Omitió adrede mencionar a los que habían muerto. Pero pensó en ellos; nombres, caras, ojos y risas de hombres jóvenes que de golpe se habían convertido en cuerpos envueltos en una carrocería retorcida, un casco echado hacia delante, una ambulancia nunca lo bastante veloz, un helicóptero nunca lo bastante rápido, un médico nunca lo bastante hábil.

Las palabras de Roland reflejaban una actitud rebelde.

—Pero ¿qué dices, Jochen? Sé tan bien como tú cómo es la Fórmula Uno, pero tengo un montón de propuestas de Estados Unidos. Todavía te quedan muchos años por delante para divertirte y ganar un montón de dinero sin correr riesgos.

Jochen no tuvo valor para frenar el ímpetu empresarial de Roland. Sin duda el dinero no era el incentivo capaz de cambiar su estado de ánimo; poseía dinero suficiente para dos generaciones. Lo había ganado arriesgando el pellejo a lo largo de todos aquellos años, y no había sucumbido, como tantos de sus colegas, a la tentación de comprarse un avión personal, un helicóptero, o a poseer casas esparcidas por todo el mundo.
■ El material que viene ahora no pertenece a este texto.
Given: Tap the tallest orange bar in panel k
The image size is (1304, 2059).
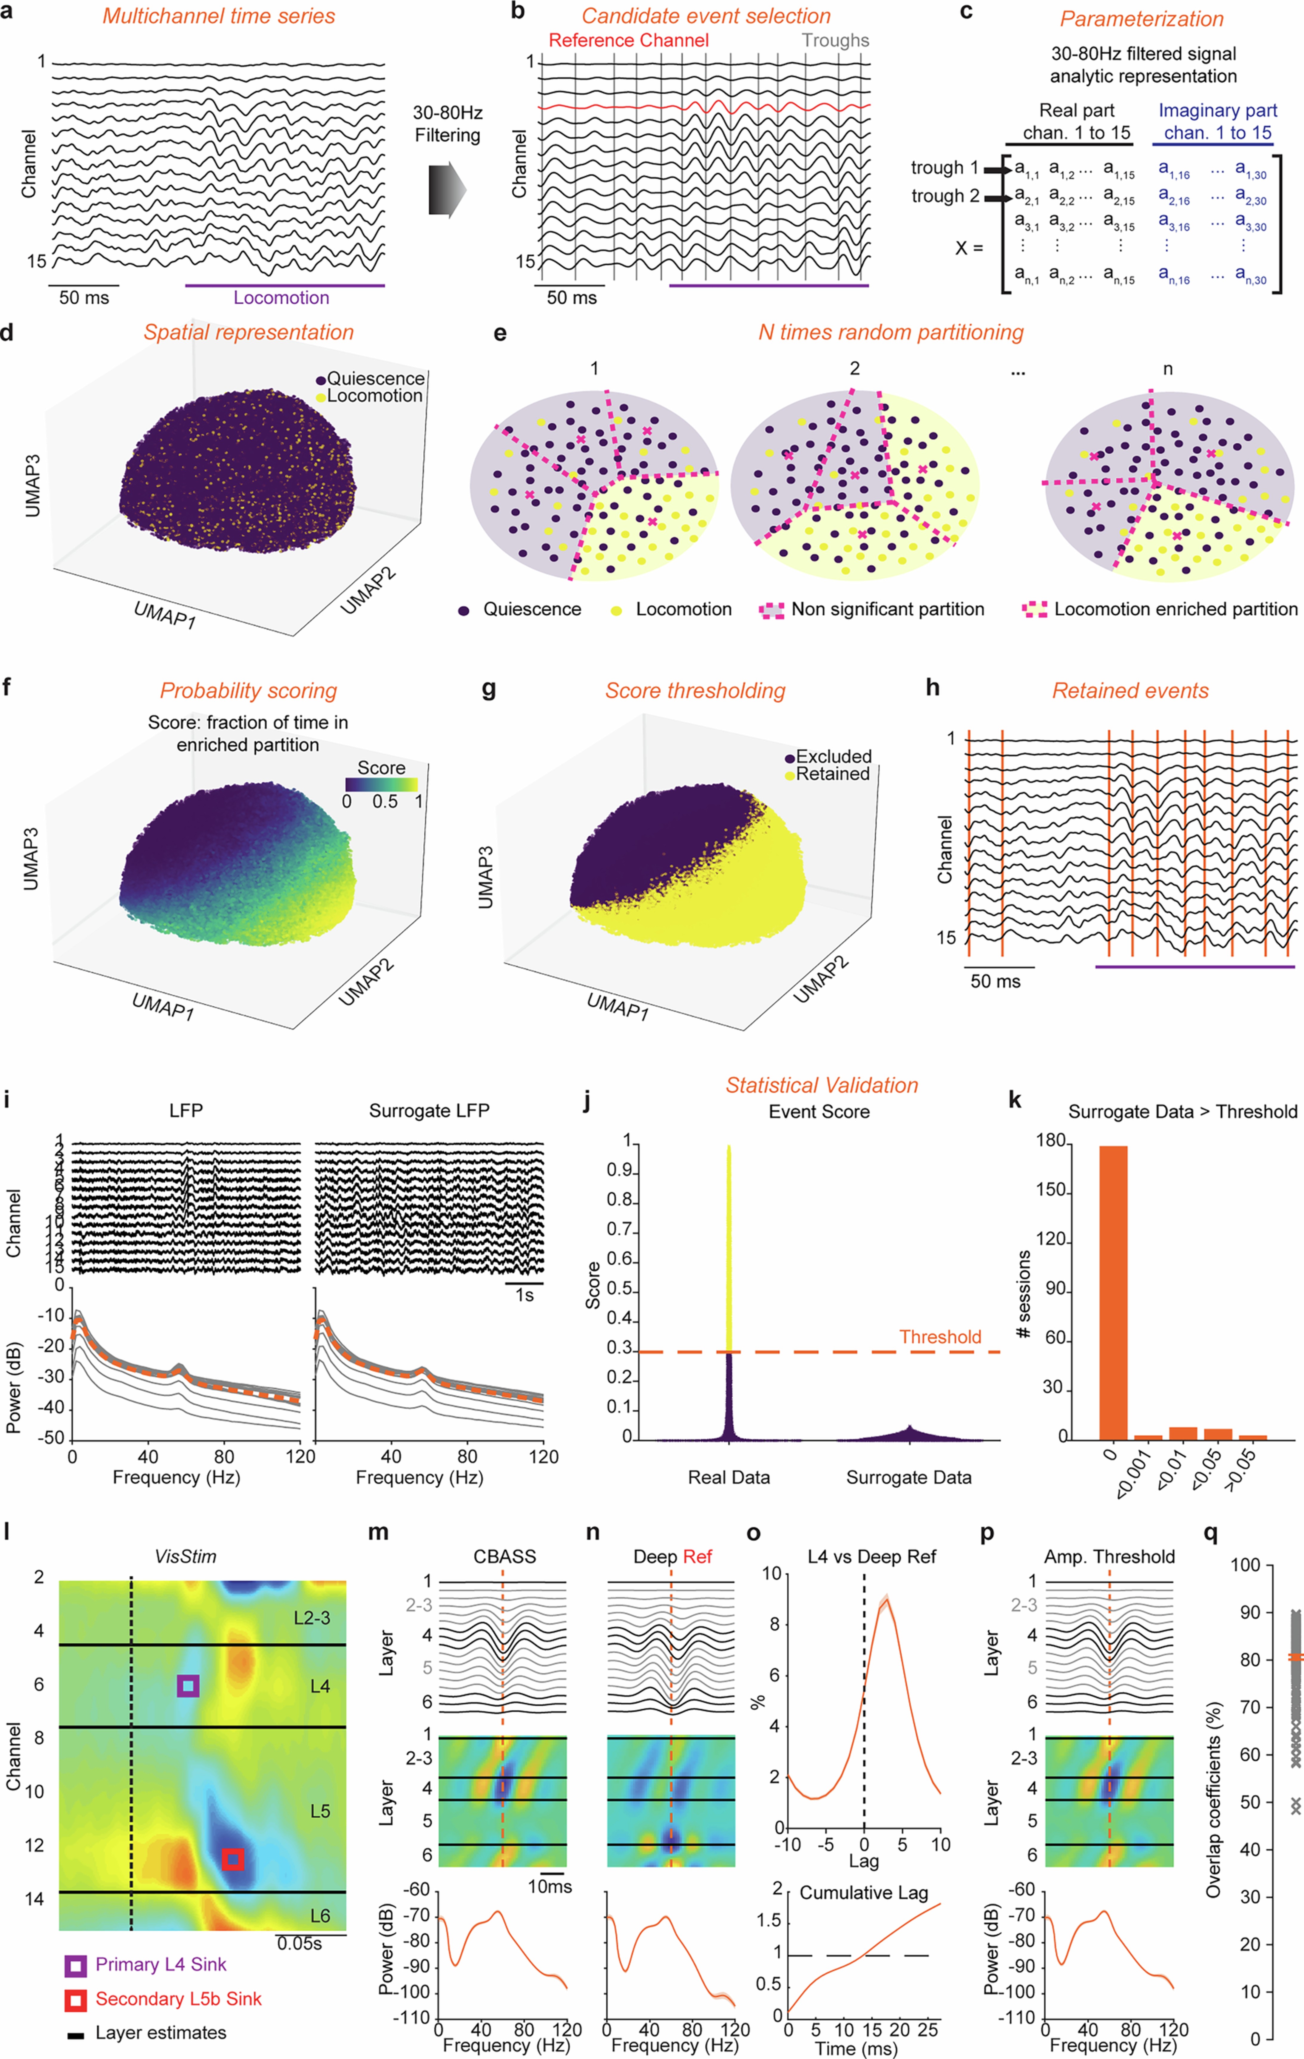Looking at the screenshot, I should [1112, 1291].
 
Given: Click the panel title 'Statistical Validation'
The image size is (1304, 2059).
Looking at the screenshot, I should [822, 1085].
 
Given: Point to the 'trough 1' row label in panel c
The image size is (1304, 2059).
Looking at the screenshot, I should [944, 168].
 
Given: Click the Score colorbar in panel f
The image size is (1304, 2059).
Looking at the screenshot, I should [381, 784].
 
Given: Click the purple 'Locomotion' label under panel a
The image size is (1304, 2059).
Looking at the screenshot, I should [281, 297].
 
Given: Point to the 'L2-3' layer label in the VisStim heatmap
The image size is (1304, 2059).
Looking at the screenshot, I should [311, 1618].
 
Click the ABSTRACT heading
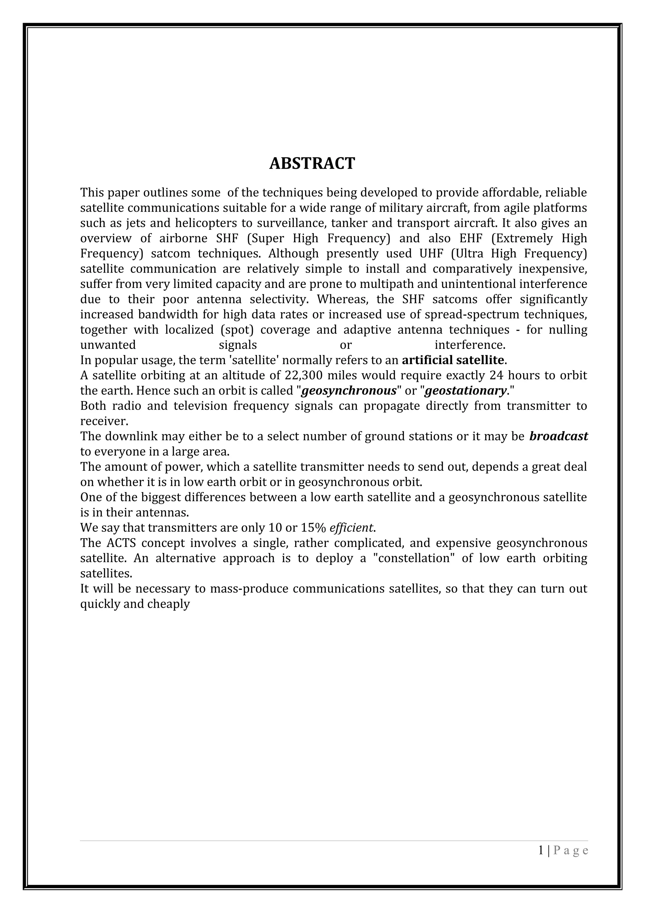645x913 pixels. [x=312, y=164]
Renunció a explicar a Roland que el problema era otro: que por desgracia ya no se divertía. Por algún motivo, la cuerda se había roto. Por suerte, no había sucedido mientras él estaba haciendo equilibrios encima de ella.
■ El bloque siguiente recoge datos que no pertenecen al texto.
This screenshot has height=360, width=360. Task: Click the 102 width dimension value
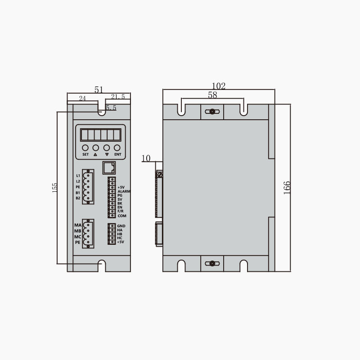click(x=219, y=86)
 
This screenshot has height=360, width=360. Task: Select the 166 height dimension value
click(x=287, y=188)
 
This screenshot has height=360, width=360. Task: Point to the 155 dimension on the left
click(x=54, y=188)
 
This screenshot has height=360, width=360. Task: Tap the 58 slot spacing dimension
click(x=212, y=95)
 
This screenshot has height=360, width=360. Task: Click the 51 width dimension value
click(x=99, y=90)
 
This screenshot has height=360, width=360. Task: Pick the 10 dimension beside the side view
click(x=146, y=158)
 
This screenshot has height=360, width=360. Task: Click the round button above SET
click(x=85, y=148)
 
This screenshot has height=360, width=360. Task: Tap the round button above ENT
click(x=117, y=148)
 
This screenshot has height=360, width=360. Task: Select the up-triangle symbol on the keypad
click(x=95, y=154)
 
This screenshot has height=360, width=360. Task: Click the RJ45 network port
click(x=109, y=167)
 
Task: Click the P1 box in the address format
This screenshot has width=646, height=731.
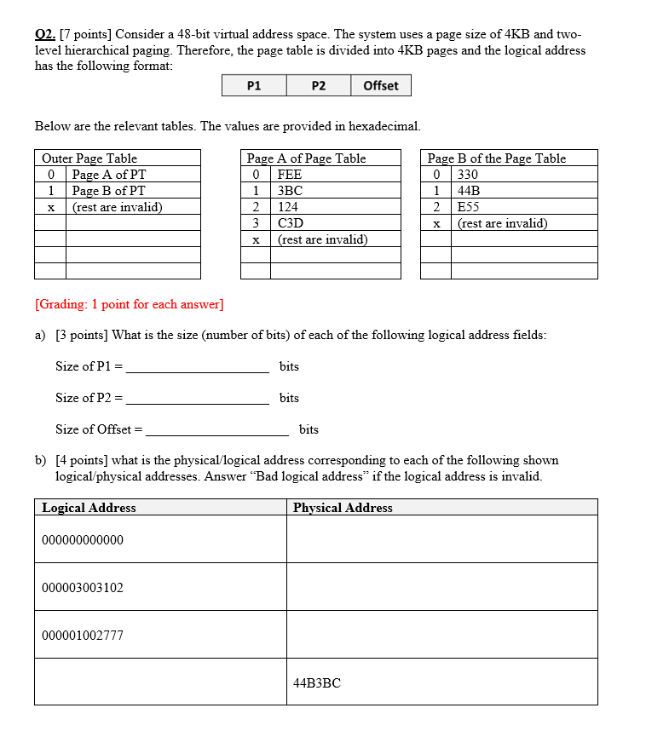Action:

—Vale. Podemos hablarlo luego.

Shatz comprendió que de momento no debía insistir.

—De acuerdo. Pero trata de estar en forma para España. El mundial todavía no ha terminado, y un par de bonitas carreras te ayudarán a ver las cosas de otro modo. Mientras tanto, ¡diviértete, donjuán!
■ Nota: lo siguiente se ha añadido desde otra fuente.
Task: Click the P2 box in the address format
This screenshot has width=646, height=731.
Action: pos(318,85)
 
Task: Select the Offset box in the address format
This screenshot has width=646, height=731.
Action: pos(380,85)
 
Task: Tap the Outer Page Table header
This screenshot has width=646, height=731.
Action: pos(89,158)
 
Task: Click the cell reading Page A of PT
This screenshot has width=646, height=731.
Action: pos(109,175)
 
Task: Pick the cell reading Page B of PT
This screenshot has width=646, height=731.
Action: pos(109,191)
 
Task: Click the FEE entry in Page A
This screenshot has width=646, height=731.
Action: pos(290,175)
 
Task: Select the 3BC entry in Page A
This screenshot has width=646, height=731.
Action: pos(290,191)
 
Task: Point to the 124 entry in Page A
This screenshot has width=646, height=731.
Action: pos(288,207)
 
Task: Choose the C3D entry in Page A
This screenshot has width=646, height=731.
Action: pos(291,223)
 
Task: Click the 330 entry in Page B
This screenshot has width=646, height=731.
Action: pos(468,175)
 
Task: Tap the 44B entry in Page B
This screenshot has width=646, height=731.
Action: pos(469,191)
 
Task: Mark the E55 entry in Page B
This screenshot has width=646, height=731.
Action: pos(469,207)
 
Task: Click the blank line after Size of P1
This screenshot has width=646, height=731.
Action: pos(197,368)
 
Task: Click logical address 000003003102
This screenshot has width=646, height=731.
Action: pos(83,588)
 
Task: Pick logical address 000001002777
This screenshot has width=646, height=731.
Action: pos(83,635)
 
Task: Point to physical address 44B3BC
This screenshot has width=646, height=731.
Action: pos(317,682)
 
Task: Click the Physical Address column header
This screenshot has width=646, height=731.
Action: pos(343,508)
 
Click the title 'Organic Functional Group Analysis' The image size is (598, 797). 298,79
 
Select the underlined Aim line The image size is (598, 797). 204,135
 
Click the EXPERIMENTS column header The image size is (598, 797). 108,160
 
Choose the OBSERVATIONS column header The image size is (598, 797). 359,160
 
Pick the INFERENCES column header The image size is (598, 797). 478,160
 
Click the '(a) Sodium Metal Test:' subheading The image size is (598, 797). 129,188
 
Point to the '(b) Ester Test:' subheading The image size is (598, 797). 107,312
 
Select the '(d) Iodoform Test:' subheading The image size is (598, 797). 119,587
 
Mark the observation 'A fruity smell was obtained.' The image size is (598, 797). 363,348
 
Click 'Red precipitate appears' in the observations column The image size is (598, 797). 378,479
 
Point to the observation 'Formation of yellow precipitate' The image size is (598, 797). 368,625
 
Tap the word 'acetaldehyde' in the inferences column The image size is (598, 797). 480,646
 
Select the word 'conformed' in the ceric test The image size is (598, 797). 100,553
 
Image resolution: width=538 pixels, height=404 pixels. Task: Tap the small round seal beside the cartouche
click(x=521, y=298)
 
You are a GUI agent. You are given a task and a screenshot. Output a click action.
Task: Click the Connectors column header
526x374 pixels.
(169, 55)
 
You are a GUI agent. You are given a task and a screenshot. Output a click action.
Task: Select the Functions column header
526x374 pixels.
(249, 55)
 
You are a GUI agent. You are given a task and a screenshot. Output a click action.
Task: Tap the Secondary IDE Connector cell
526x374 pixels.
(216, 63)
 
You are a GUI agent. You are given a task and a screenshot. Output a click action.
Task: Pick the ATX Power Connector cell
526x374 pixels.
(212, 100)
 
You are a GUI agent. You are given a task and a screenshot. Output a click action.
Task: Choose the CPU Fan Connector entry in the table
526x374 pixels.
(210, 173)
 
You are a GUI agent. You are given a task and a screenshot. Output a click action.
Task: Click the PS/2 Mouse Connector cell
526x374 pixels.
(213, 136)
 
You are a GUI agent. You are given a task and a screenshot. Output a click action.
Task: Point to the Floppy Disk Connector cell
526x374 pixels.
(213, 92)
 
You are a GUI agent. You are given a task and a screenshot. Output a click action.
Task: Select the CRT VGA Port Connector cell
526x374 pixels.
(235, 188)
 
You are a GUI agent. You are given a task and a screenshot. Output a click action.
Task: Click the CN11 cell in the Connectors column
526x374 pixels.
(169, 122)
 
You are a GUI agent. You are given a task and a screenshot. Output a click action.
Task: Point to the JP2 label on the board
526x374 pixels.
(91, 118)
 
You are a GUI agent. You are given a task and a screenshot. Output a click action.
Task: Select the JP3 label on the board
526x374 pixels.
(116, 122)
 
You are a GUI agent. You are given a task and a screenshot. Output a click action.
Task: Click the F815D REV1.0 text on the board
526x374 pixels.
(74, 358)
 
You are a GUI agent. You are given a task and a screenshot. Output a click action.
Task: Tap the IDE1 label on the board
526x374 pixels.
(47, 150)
Roland cortó la comunicación y Jochen se quedó mirando el aparato, casi como si pudiera ver, en la pantalla, el rostro preocupado de su manager.

—¡Fantástico! Apenas me alejo un momento y ya te pones a hablar por teléfono. ¿Debo sospechar que hay otra mujer en tu vida?

Arijane salió de la cabina y se le acercó, secándose el pelo con una toalla.

—Era Roland.

—¡Ah!

Ese monosílabo resumía toda la situación.

—No le resulto simpática, ¿verdad?

Jochen la atrajo hacia sí y rodeó su delgada cintura con los brazos. Apoyó la mejilla en su vientre y habló sin mirarla a la cara.

—No es ése el problema. Roland tiene sus preocupaciones, como todos, pero es un amigo y confío plenamente en su buena fe.

Arijane le acarició el cabello.

—¿Se lo has dicho?

—No, he preferido no hablarlo por teléfono. Creo que se lo diré, a él y a Ferguson, en Barcelona, la semana próxima. De todos modos, haré el anuncio oficial de mi retirada al final de la temporada. No quiero que los periodistas me persigan todavía más que ahora.

La historia de Jochen y Arijane había sido un bocado muy apetitoso para la prensa de todo el mundo. Hacía meses que sus caras ocupaban las portadas de las revistas, y los cronistas de sociedad habían disfrutado inventando todo lo posible.

Jochen levantó la cara y buscó la mirada de Arijane. Su voz era un susurro emocionado.

—Te amo, Arijane. Te amaba ya antes de conocerte, y no lo sabía.

Ella no respondió. Se limitó a mirarlo bajo el reflejo de la luz de la cabina. Jochen sintió un pequeño escalofrío de inquietud; pero ya lo había dicho, y no podía ni quería volver atrás.